Deaths derail Juno's launch countdown, giving Kite and Novartis the lead
The FDA’s hold on Juno Therapeutics’ lead CAR-T program, JCAR015, lasted only six days. But the derailment was serious enough to push its expected approval date from 2017 back into 2018, leaving Kite Pharma and Novartis angling for the first approvals in the field in 2017.

“Regarding the ROCKET trial,” Juno CEO Hans Bishop told analysts Thursday evening, “the process of getting IRB approval across multiple sites along with the gated enrollment for the next six patients leaves us to now estimating approval as early as the first half of 2018.”
The new H1 2018 projection marks a setback for Juno, which had been seen as running neck and neck with Kite in the race to get the landmark approval for a new cancer therapy that takes cells from patients and reengineers them into a cancer cell attack vehicle.
The hold last month, following the death of several patients from lethal cases of cerebral edema, stunned longtime observers of Juno. The biotech quickly and successfully appealed to the agency to lift the hold, saying they believed that adding fludarabine to its preconditioning regimen for patients — prepping them to better respond to their CAR-T — had created a toxic combination with the therapy, killing 4 patients. Regulators, who had also placed the same therapy briefly on hold after cytokine release syndrome also killed some patients early on, were quick to respond affirmatively.
The delay leaves JCAR015 poised to enter the market just a year ahead of JCAR017. Bishop describes the second drug as “the backbone of our CD19 franchise,” which is aimed at NHL, pediatric and adult ALL and CLL.
Juno, though, is also moving a variety of programs across a broad R&D front, and is now going after multiple myeloma in a new pact that ropes in longtime collaborators at Memorial Sloan Kettering Cancer Center.
In a separate press release, the Seattle-based biotech announced Thursday evening that it had struck a deal with MSK and Eureka Therapeutics for IP on binding domains needed to commercialize a CAR-T for multiple myeloma. These binding domains were developed in a pact that Eureka and MSK had struck earlier.

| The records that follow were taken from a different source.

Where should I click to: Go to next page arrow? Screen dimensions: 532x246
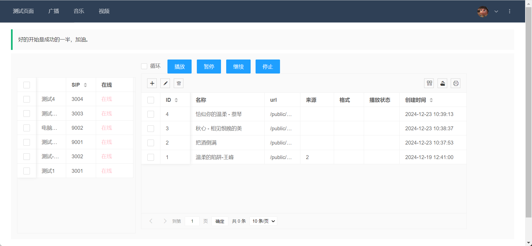165,221
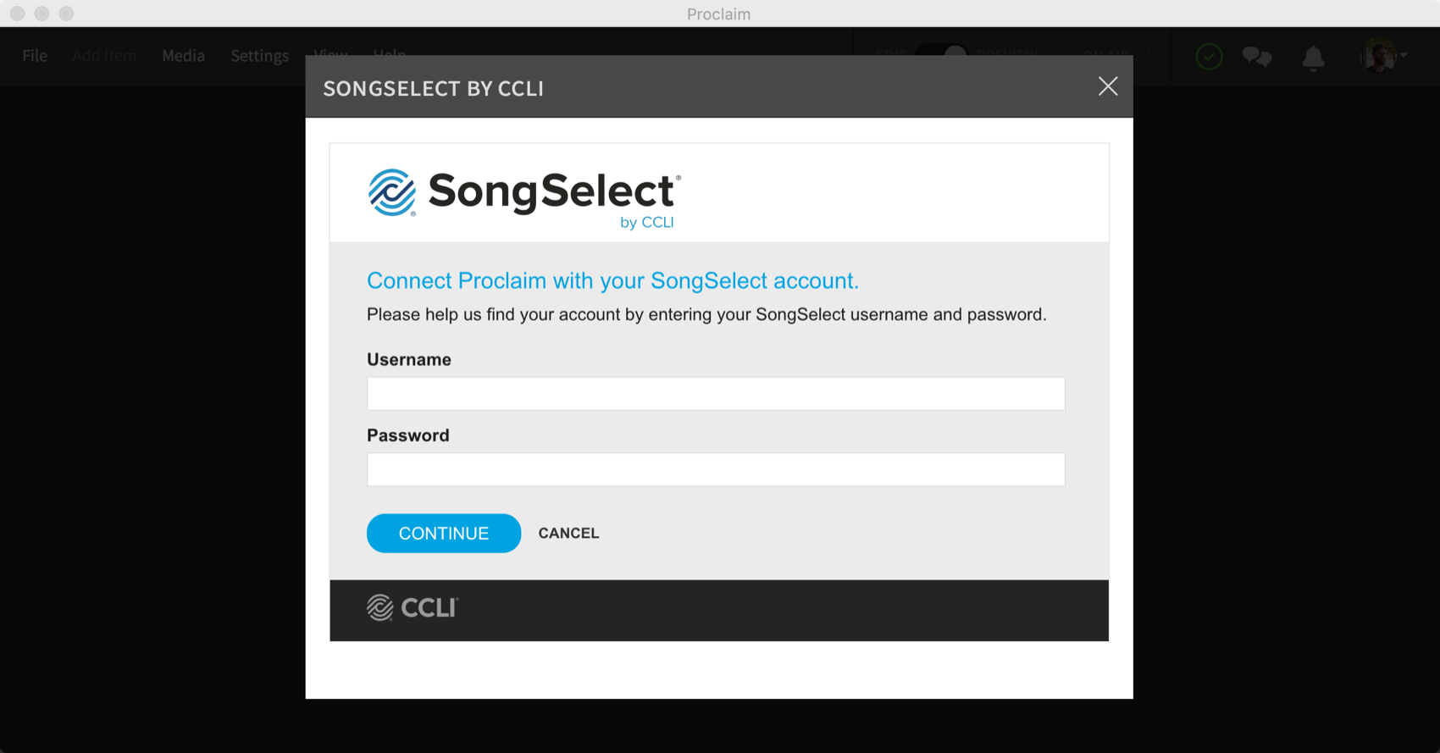Open the Add Item menu
Image resolution: width=1440 pixels, height=753 pixels.
tap(104, 56)
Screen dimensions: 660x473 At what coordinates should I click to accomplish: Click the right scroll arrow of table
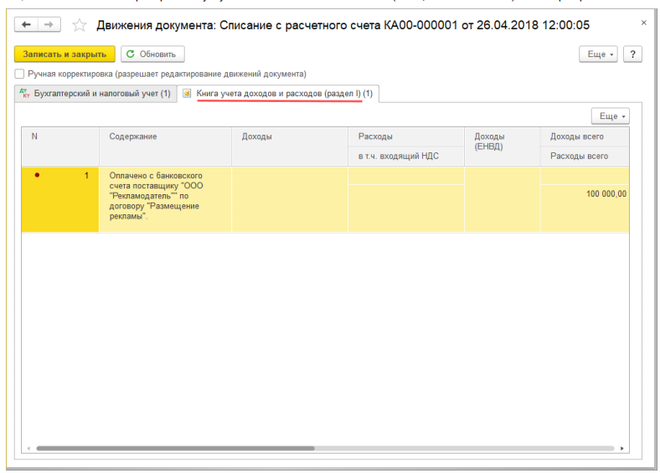click(x=621, y=448)
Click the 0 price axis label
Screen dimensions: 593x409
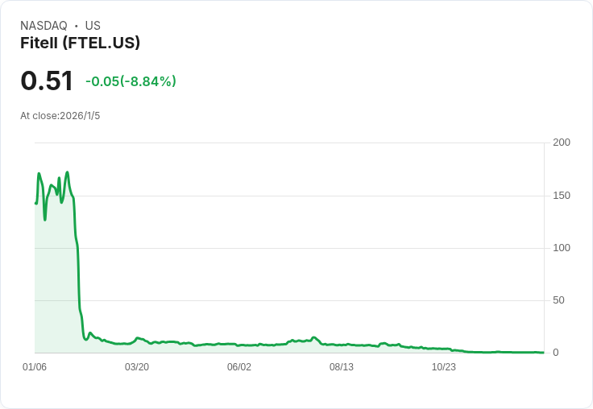coord(556,353)
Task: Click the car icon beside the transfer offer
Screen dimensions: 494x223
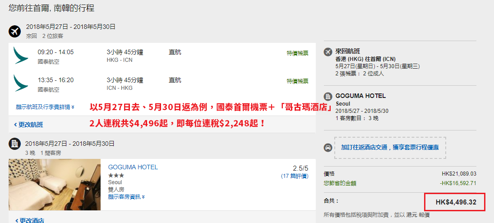Action: coord(328,148)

That deal is particularly significant, as it involves a fully-human binding domain targeting B-cell maturation antigen (BCMA), along with binding domains against two additional undisclosed multiple myeloma targets. The BCMA pact puts Juno on a potential collision course with bluebird bio, which also chose that target in a collaboration its pursuing with Celgene. Those two players restructured their deal last year to concentrate on BCMA and Celgene later signed a major pact with Juno as well.
$JUNO is going to collaborate with MSK and Eureka Therapeutics on MM. Including the BCMA target so will compete with $BLUE.

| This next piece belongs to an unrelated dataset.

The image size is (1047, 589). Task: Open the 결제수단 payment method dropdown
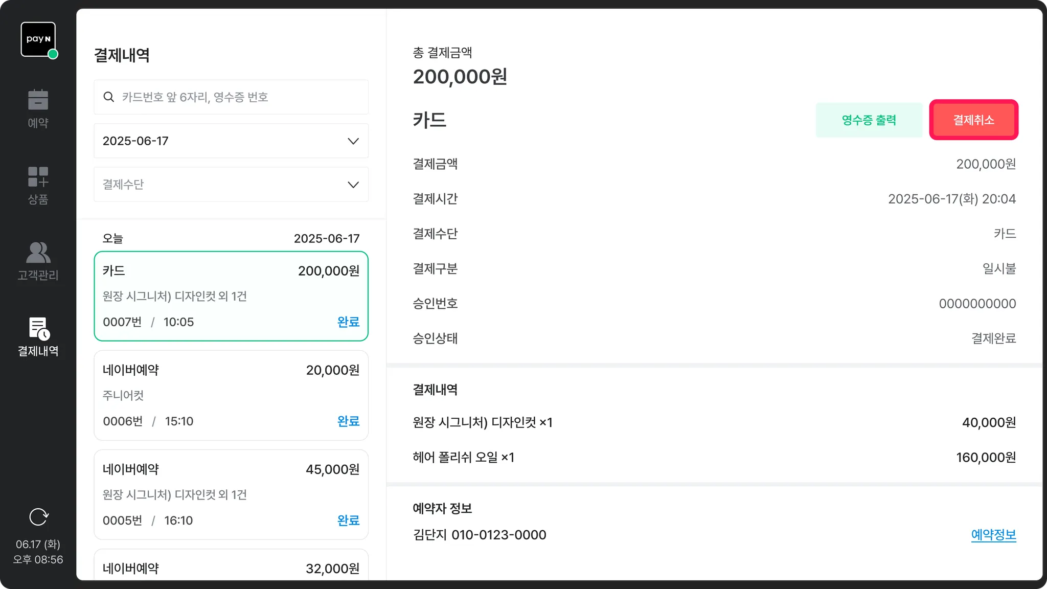[231, 185]
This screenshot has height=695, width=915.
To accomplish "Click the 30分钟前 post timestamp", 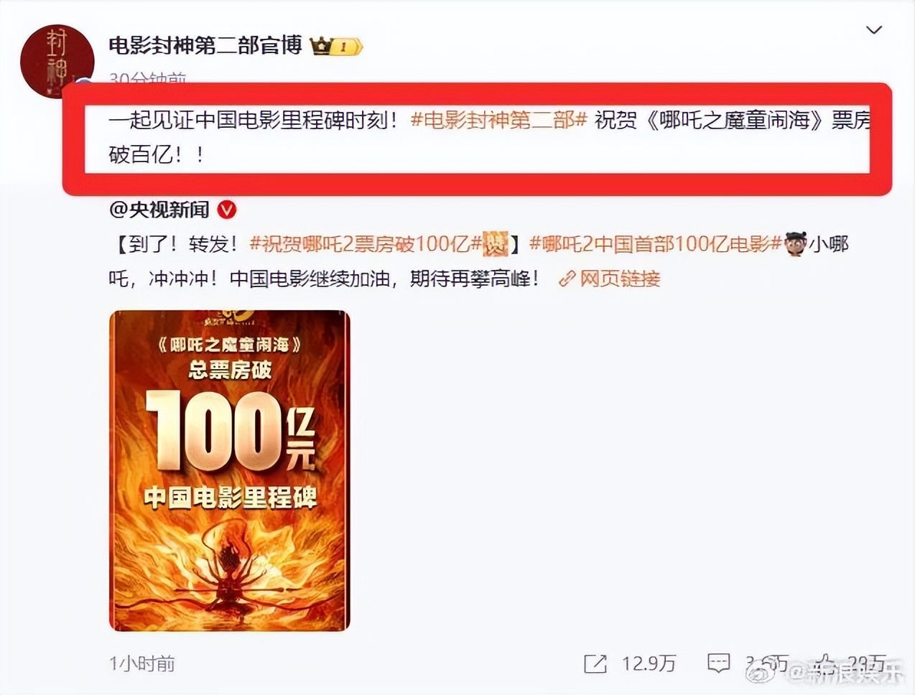I will point(148,78).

— Brad Loncar (@bradloncar) August 4, 2016
Pfizer and Cellectis are also aiming at BCMA in their collaboration, but they’re concentrating on a second-gen, off-the-shelf product.

“We expect the BCMA CAR to enter human testing as early as the first half 2017,” Juno CSO Hy Levitsky told analysts. “We’re optimistic the CAR T cell therapy can be an important component in treating patients with multiple myeloma. And we are pleased to bring additional fully human body domain against BCMA and other targets into our program. We believe that a multi-pronged approach may be necessary to treat this disease and hence the importance of access to several human constructs specific for more than one target.”
This isn’t the first such pact that Juno and Eureka have struck. Back at the beginning of the year the two companies struck a deal on a fully human binding domain that targets MUC16. These binding domains play a key role in improving cell persistence, amping up their effect on patients. And the intense rivalry to dominate the first wave of commercial CAR-Ts to hit the market has spurred an arms race for the best tech with the most potential.